An error-correcting proofreading exonuclease-polymerase that copurifies with DNA-polymerase-alpha-primase.

1993 
Abstract A DNA polymerase with a 3'-to 5'-exonuclease that copurified with polymerase-primase from calf thymus was purified and extensively characterized. Its exonuclease degraded single-stranded DNA from 3' to 5' in a strictly distributive manner. On synthetic template-primer junctions, 3'-terminal mispairs were excised with a 10- to 20-fold preference over correctly paired nucleotides. In comparison to the 3'- to 5'-exonuclease the DNA polymerase activity was rather low. The ratio of nucleotides incorporated to nucleotides excised was in the order of 1 to 3 nucleotide insertions per excision, suggesting that net forward DNA synthesis is not the primary role of this DNA polymerase. DNA synthesis was performed with a low processivity in the presence and absence of PCNA. Both the polymerase and exonuclease activities were inhibited to a comparable extent by AMP. Thus, the exonuclease-polymerase might represent a novel DNA polymerase that we tentatively designate as DNA polymerase zeta. Possible benefits of DNA polymerase zeta in the process of error correction and the apparent dichotomy of an built-in proofreading activity for the processive DNA polymerases gamma, delta, and epsilon and an obviously external proofreading function for the less processive animal cell DNA polymerases alpha and beta are discussed.

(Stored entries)
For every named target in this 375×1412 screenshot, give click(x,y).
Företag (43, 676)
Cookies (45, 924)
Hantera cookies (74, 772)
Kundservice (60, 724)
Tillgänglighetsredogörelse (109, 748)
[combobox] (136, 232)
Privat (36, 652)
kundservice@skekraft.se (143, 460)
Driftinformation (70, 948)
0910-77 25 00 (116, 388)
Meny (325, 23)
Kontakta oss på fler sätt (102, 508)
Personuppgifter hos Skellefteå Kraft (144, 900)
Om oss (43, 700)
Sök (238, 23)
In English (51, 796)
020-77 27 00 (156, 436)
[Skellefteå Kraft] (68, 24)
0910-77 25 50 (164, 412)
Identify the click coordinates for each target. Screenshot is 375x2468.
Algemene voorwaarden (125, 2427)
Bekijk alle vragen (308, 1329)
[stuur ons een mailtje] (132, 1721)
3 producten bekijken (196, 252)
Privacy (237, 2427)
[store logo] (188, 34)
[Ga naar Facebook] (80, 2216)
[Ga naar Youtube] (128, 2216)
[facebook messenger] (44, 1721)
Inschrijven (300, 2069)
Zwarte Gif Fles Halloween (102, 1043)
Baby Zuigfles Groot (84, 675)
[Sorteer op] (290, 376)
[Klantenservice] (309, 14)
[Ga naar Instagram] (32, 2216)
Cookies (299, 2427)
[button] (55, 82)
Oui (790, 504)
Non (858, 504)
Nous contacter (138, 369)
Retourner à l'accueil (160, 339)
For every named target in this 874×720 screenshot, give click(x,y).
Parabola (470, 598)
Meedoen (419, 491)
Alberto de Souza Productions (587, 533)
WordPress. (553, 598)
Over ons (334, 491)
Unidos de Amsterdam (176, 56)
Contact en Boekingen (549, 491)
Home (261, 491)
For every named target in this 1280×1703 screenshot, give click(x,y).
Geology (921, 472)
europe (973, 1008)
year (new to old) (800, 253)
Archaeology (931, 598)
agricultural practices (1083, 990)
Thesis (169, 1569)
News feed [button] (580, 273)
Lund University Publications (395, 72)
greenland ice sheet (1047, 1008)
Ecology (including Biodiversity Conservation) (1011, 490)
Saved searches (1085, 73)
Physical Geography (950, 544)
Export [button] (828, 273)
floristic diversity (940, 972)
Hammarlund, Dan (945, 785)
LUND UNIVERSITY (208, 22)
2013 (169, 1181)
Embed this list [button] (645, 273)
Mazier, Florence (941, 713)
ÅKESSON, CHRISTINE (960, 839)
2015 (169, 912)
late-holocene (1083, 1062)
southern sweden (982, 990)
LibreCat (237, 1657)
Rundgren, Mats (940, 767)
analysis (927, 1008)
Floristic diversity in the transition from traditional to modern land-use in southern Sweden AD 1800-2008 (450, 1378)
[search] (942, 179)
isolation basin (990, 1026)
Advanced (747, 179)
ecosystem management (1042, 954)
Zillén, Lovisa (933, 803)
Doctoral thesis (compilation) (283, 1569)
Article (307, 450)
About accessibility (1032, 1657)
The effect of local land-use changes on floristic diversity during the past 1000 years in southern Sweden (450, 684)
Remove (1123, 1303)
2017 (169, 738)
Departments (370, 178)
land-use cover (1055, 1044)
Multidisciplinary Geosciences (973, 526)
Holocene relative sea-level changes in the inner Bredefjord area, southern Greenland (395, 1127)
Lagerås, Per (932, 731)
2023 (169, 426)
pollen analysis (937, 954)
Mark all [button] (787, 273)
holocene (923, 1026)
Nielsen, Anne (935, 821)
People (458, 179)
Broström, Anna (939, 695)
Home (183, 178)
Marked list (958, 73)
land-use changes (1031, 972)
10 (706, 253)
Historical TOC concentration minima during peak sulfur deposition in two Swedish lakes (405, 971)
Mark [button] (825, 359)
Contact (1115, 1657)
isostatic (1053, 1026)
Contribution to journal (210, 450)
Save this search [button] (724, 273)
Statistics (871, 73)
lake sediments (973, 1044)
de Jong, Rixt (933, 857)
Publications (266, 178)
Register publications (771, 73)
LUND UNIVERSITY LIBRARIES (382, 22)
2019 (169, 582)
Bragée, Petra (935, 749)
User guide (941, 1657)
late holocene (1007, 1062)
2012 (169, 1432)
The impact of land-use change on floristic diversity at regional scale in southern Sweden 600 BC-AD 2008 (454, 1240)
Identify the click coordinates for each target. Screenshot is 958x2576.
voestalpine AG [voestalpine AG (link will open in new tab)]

Action item:
In the abstract on the proofreading exonuclease-polymerase, what name is tentatively given to the novel DNA polymerase?

Response:
DNA polymerase zeta.